Nuestra sociedad, pese a prohibiciones menores (como la de fumar en espacios públicos) que crean en algunos observadores la sensación de estar siendo severamente privados de su libertad, no puede calificarse sino de libertaria. En la esfera moral y de las costumbres, pocos obstáculos encuentra el individuo para hacer aquello que desee. Se realiza así en nuestra época el viejo grito rabelaisiano: ¡Haz lo que quieras! En este contexto, a la vez liberal y pluralista, la transgresión no desaparece, sino que adopta un carácter retórico al desplazarse al mercado y la cultura. Es allí donde somos diferentes, únicos, excepcionales. Y donde podemos practicar transgresiones imaginarias: comprando sin tasa, pintándonos el pelo de verde, coleccionando affaires, obsesionándonos con el running, renovando el armario, pintando grafitis, llevando cincuenta tatuajes o abrazando causas políticas radicales. Si somos artistas, metemos una vaca en formol. Pero resulta que nadie –o casi nadie– se escandaliza.

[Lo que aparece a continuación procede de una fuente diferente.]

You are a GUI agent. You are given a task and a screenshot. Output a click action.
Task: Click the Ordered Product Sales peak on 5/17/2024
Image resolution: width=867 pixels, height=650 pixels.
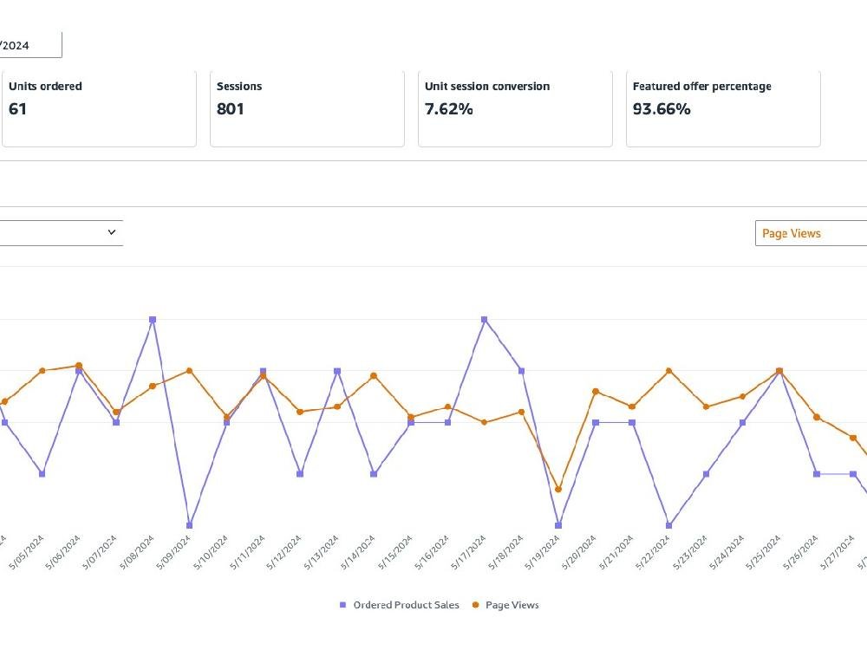[485, 319]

Que la transgresión sea confinada en el espacio cultural es una ventaja de la sociedad liberal, una conquista civilizatoria. Pero esta técnica de domesticación –probablemente el resultado de procesos no intencionales– no funciona a la perfección. Por cada mil ciudadanos prosaicos, hay un héroe del subsuelo. Y es que la prosa de la democracia bienestarista puede ser tediosa para quienes se inclinan hacia el vivere pericolosamente. Para éstos, por circunstancias diversas que pueden incluir algún tipo de marginación sociopolítica, el individualismo expresivo recién señalado –la adopción de un estilo de vida que nos diferencia de los demás– puede no ser suficiente. En esa tesitura, uno puede convertirse en el acróbata que vindica Peter Sloterdijk en su penúltima obra: un sujeto que se ejercita constantemente en el plano espiritual, a fin de mejorarsePeter Sloterdijk, Has de cambiar tu vida. Sobre antropotécnica, trad. de Pedro Madrigal, Valencia, Pre-Textos, 2012.. Pero también puede adoptar un estilo de vida verdaderamente transgresor, orientado a la práctica sistemática del mal, para diferenciarse así de los demás mediante su aniquilación o sometimiento. La destrucción era mi Beatriz.

De ahí que en este contexto libertario quede un resto de transgresión no sublimado, que encuentra en el mal radical un medio para su realización. Porque, si todo está permitido, salvo la vulneración de los derechos fundamentales y la violación de algunos tabúes de especie (como el incesto), ¿cómo transgredir, sino a través del mal radical? Y si es posible, a la vista de todos: no hay transgresión sin testigos. Súmense a lo dicho factores como la globalización, la nostalgia del absoluto, el deseo de comunidad y el fanatismo religioso y, trazando un paralelismo con los bancos de resentimiento a los que alude el propio Sloterdijk, nos encontraremos con bancos de nihilismo de muy difícil gestión. Allí es donde alguien da un día el paso que no creía posible y, al escuchar el toque a degüello, empuña con firmeza el cuchillo, que ha aprendido a manejar, y sale a la llanura.